Copy the records from the line containing "The width and height of the screenshot is (1127, 520)." through the end of the records, requests included, and shift every coordinate in the answers up by 77. Leave the pictures out.
==== Extracted data ====
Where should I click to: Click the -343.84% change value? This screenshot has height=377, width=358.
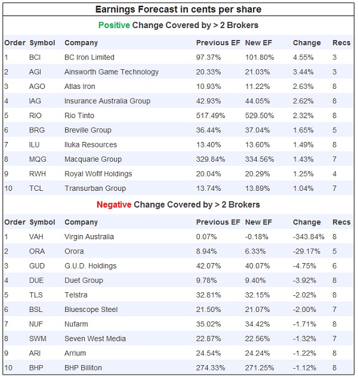click(x=308, y=237)
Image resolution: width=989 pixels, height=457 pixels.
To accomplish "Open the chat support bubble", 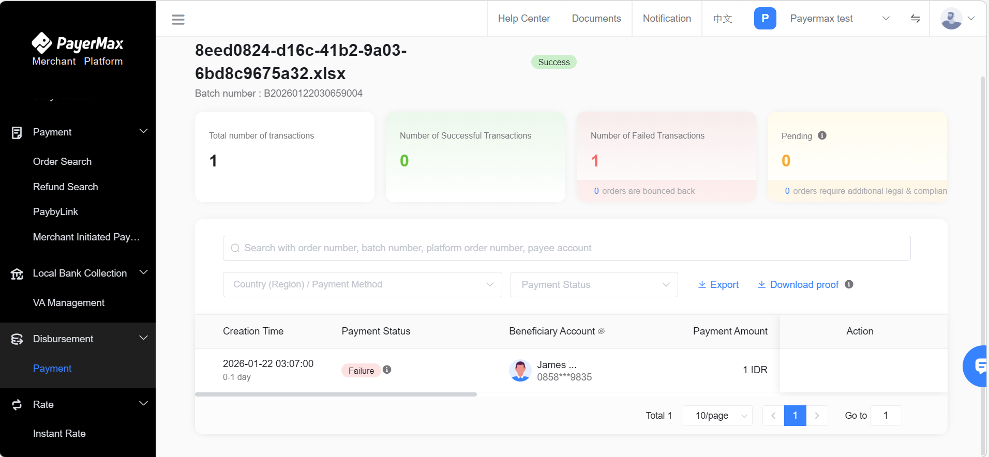I will pos(977,366).
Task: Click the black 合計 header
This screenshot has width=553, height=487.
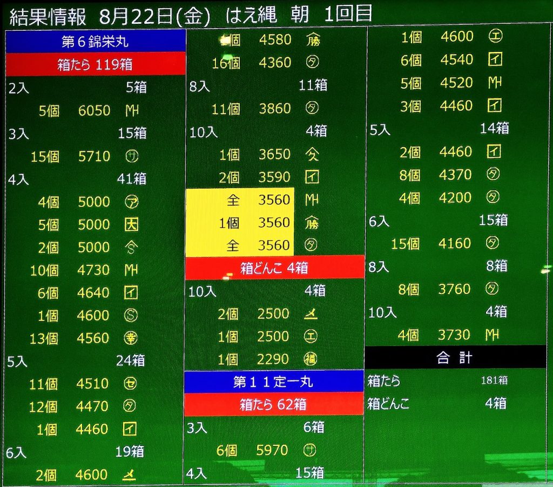Action: pyautogui.click(x=455, y=357)
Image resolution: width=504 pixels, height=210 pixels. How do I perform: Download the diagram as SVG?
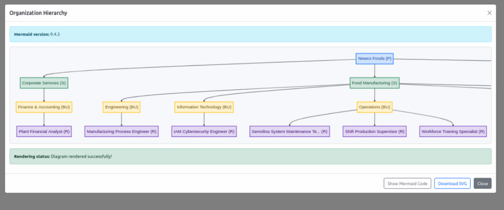pyautogui.click(x=452, y=183)
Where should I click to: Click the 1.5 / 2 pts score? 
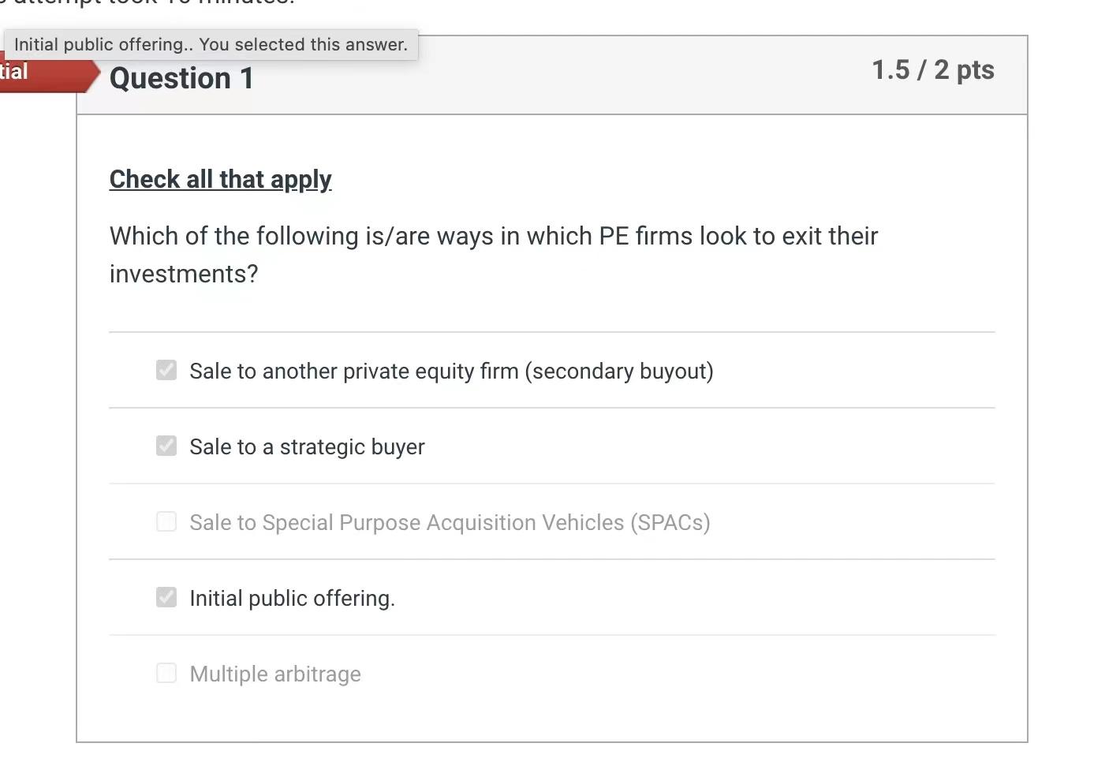point(932,69)
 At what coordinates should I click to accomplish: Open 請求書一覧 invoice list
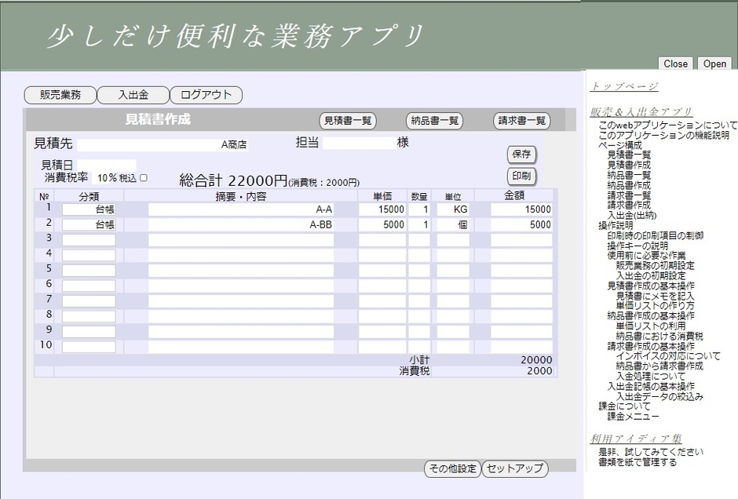point(522,121)
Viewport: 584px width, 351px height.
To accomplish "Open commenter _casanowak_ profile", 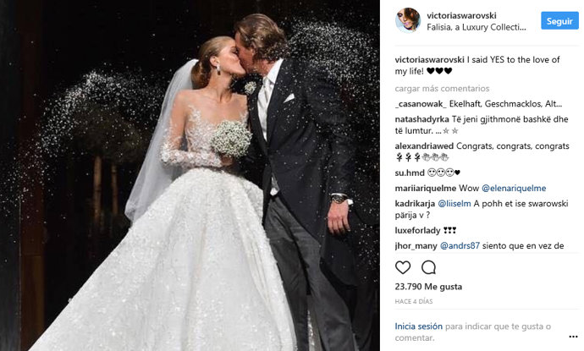I will tap(421, 104).
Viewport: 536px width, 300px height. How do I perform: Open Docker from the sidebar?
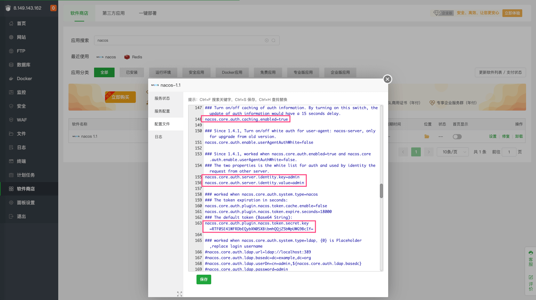[24, 79]
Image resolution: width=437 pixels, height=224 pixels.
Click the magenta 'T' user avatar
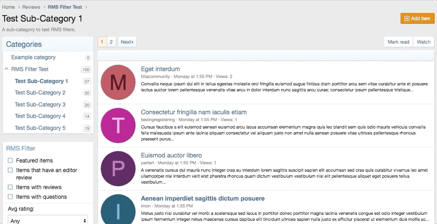(x=118, y=125)
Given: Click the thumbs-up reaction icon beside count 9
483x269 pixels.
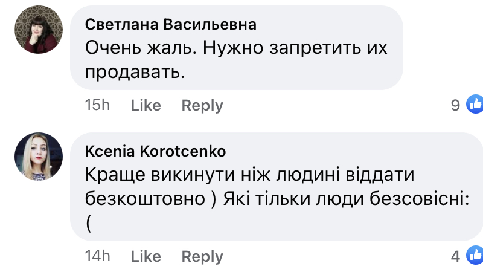Looking at the screenshot, I should click(475, 105).
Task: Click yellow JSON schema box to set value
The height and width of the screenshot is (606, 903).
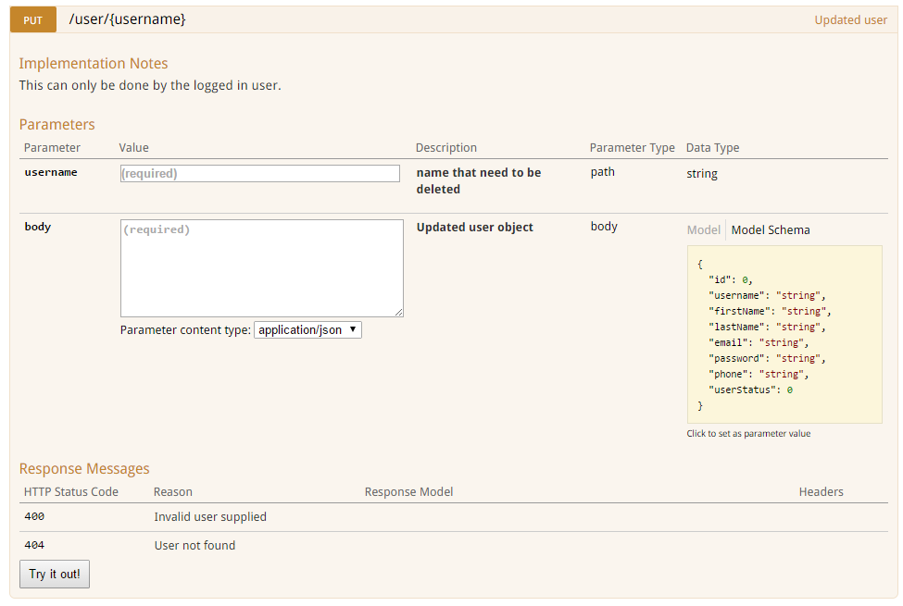Action: coord(784,334)
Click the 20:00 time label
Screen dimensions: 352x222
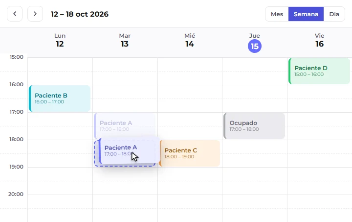[x=16, y=194]
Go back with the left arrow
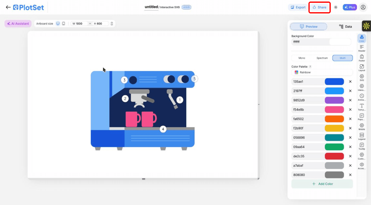 [8, 7]
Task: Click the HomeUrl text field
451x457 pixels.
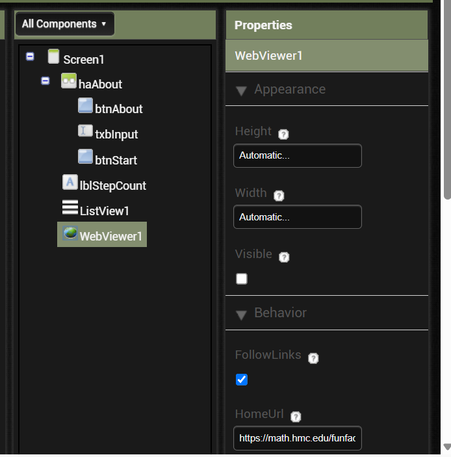Action: pos(298,438)
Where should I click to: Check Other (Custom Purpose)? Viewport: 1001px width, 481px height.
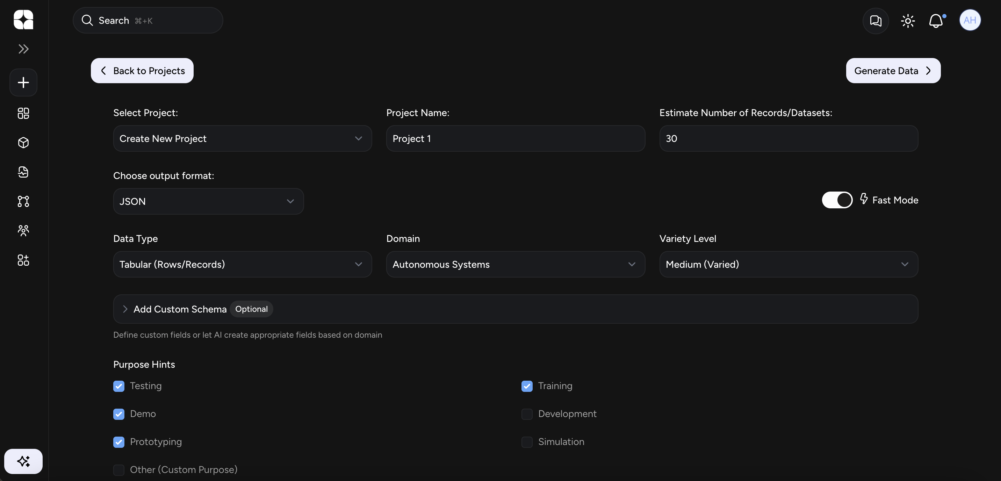[x=119, y=470]
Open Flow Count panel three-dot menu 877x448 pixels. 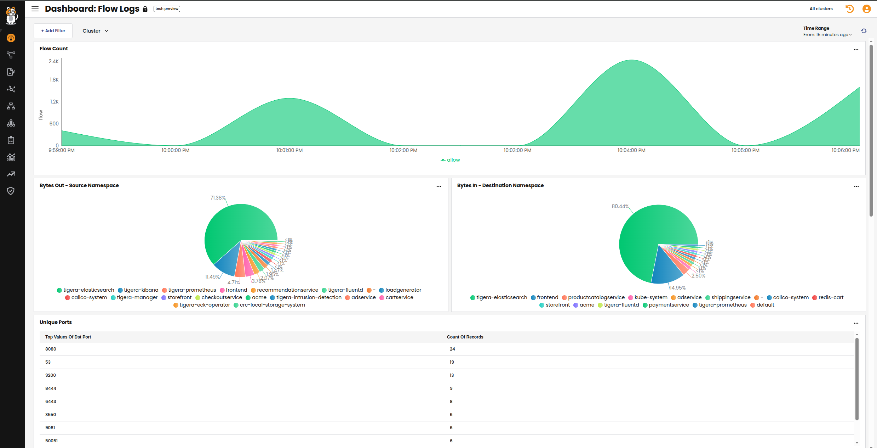click(856, 50)
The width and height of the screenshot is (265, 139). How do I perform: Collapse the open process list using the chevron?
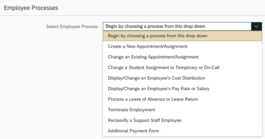256,26
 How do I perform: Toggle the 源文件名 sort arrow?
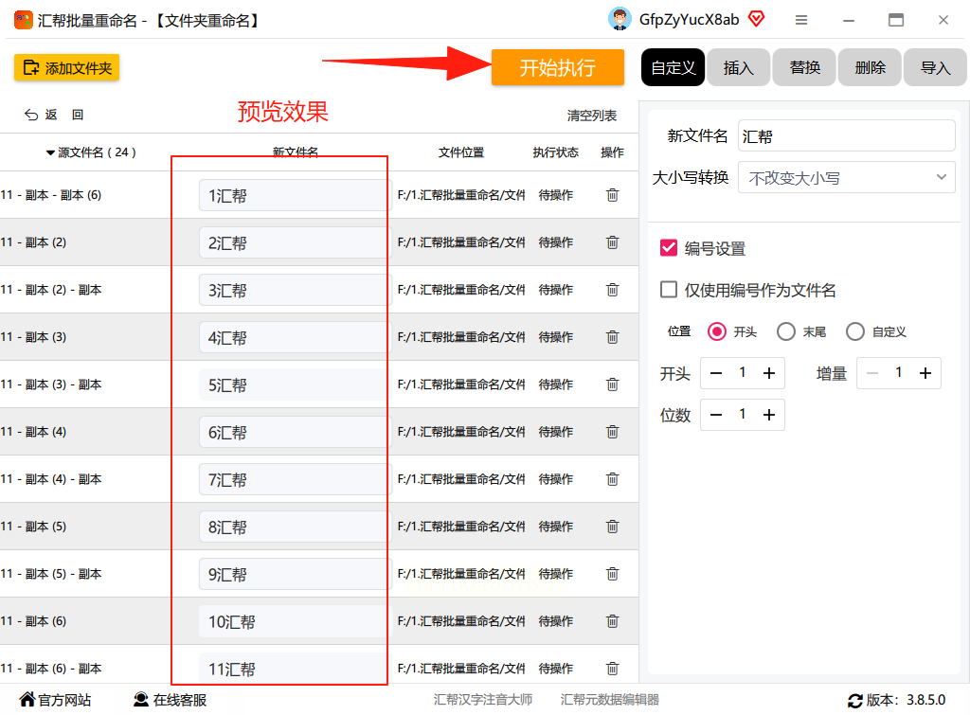click(x=50, y=152)
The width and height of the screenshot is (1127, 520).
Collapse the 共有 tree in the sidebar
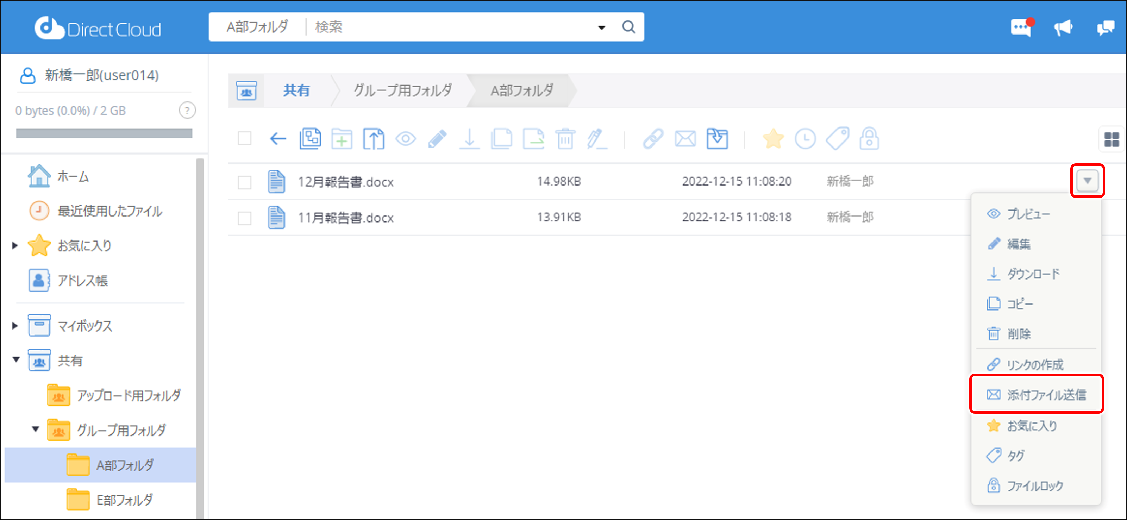[16, 360]

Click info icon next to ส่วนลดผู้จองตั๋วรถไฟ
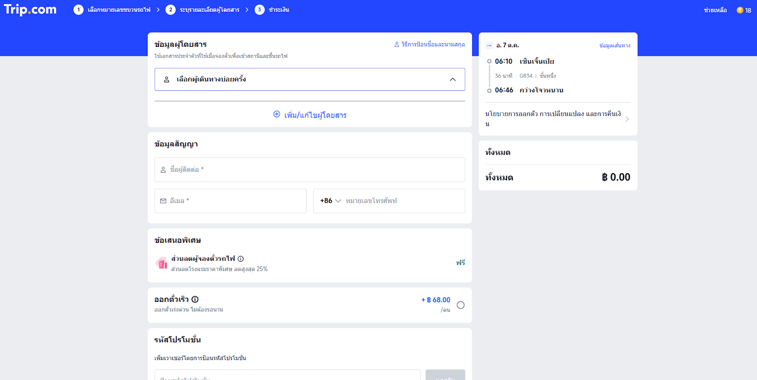pos(241,259)
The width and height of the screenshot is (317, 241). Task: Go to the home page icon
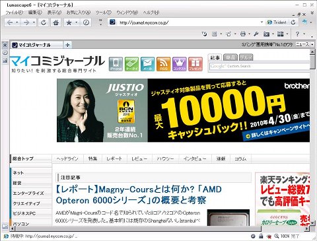click(56, 22)
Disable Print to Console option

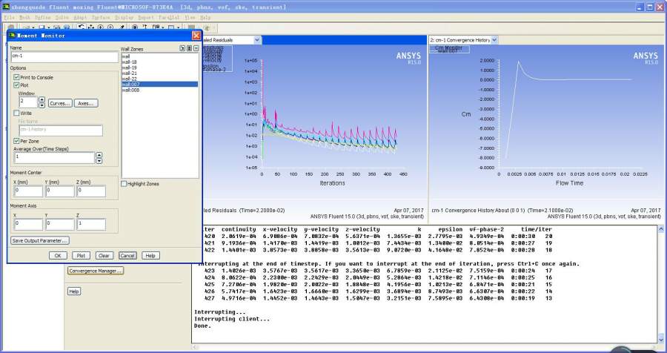tap(16, 77)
====
Completed exercise:
The width and height of the screenshot is (1127, 520).
Collapse the 共有 tree in the sidebar
[93, 437]

Click info icon next to ส่วนลดผู้จองตั๋วรถไฟ
pos(318,336)
The width and height of the screenshot is (317, 241). Task: Go to the home page icon
click(133, 99)
Disable Print to Console option

tap(93, 154)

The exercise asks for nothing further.